I. The Concerns Raised in the August 5 Letter
The newest letter from Judge Bates, dated August 5, raises three principal concerns about the Senate bill with respect to the FISC. First, he argues that the introduction of a special advocate charged with taking a position adversarial to the government will reduce the ability of the FISA Court to “obtain complete and accurate information from the Executive Branch in a timely fashion.” This is so, he writes, because “[i]ntroducing an adversarial special advocate in FISA proceedings creates the risk that representatives of the Executive Branch . . . would be reluctant to disclose to the courts particularly sensitive factual information, or information detrimental to a case, because doing so would also disclose the information to an independent adversary.” Such a requirement “could prompt the government not to pursue potentially valuable intelligence-gathering activities under FISA.”
Judge Bates’s second concern goes to timing: “[M]erely determining in every case whether or not [the bill] requires designation of a special advocate, and, if so, whether such designation would be appropriate under the circumstances, . . . is itself likely to add significantly to the FISA courts’ overall workload and could impair the courts’ ability to complete their work in a timely fashion.”
Finally, the letter invokes a series of ill-defined constitutional concerns arising from both the insertion of a special advocate into proceedings before the FISA Court, and from the mechanism for appellate review—through certification of questions to the FISA Court of Review. Strangely, the letter doesn’t articulate what any of those concerns are; it merely refers to a CRS Report for the former, and suggests, opaquely, that the appellate certification provisions are “potentially inconsistent with the requirements of Article III.” But, the letter stresses, “we identify these concerns not meaning to opine as to their validity, but rather to identify where there could be confusion and administrative burden while they are being resolved or if the provisions are invalidated.”

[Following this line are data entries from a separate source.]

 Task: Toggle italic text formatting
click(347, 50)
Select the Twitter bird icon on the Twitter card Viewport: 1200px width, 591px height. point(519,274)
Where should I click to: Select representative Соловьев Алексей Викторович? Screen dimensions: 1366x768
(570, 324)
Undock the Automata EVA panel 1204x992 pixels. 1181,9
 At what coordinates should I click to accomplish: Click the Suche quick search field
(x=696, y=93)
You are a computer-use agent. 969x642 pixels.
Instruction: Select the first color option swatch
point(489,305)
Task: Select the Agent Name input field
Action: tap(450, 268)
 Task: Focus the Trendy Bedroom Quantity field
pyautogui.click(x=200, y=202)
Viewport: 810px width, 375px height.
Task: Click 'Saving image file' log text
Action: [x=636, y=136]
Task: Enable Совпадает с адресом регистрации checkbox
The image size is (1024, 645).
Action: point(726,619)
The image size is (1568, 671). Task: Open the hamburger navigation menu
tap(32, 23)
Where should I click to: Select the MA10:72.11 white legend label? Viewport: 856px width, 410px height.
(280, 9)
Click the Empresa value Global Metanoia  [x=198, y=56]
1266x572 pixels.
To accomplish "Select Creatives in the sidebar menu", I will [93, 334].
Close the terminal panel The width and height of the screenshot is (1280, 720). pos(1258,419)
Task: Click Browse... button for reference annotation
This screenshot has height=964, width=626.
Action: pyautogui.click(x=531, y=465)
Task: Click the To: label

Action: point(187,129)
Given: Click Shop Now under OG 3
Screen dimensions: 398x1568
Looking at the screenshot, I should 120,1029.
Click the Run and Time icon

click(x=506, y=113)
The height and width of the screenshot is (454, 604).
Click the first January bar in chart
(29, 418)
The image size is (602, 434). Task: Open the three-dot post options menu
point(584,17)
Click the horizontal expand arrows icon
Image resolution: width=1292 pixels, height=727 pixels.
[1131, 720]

II. Why Judge Bates’s Concerns Are Unavailing
As explained below, there is something fundamentally troubling about the spirit of Judge Bates’s letter–and the extent to which it purports to speak “on behalf of the Judiciary.” But before turning to those concerns, it’s worth stressing why, even on the merits, Judge Bates’s objections are unavailing.
First, on the informational point, Judge Bates offers no evidence in support of his claim that allowing a security cleared outside amicus to participate before the FISA Court will somehow affect the government’s duty of candor to the tribunal, or otherwise disrupt the (apparently quite congenial) relationship between the FISC and the relevant government stakeholders. Indeed, Congress has already provided for security cleared private counsel to participate in FISA Court proceedings in the contexts of applications under section 215 of the USA PATRIOT Act and section 702 of FISA (as amended by the FISA Amendments Act of 2008). Does Judge Bates object to those provisions, as well? If not, why would a security cleared special advocate be any different in this regard than a security cleared private lawyer for the recipient of a section 215 production order or section 702 directive? Judge Bates doesn’t say, nor does he offer any examples in which security cleared private counsel who have had access to classified information have unlawfully disclosed such information. Why would FISA proceedings be any different in this regard from, say, the Guantánamo habeas litigation? And insofar as the concern stems from reliance upon unclassified summaries, how is the Senate bill any different from the well-established rules under the Classified Information Procedures Act (CIPA)?
Moreover, with respect to Judge Bates’s real concern–that having to provide a special advocate with access to at least some of the classified information upon which surveillance applications are based “could prompt the government not to pursue potentially valuable intelligence-gathering activities under FISA”–it’s more than a little telling that the Executive Branch nevertheless supports the Senate bill. If this was really a genuine problem (indeed, some may well think that forcing such a choice is exactly the point), wouldn’t we expect to have heard about it from the intelligence community, the Justice Department, and/or the White House? That is to say, isn’t Judge Bates’s real objection here on behalf of the (apparently content) Executive Branch, and not the judiciary? Even the former FBI General Counsel has openly supported these kinds of reforms…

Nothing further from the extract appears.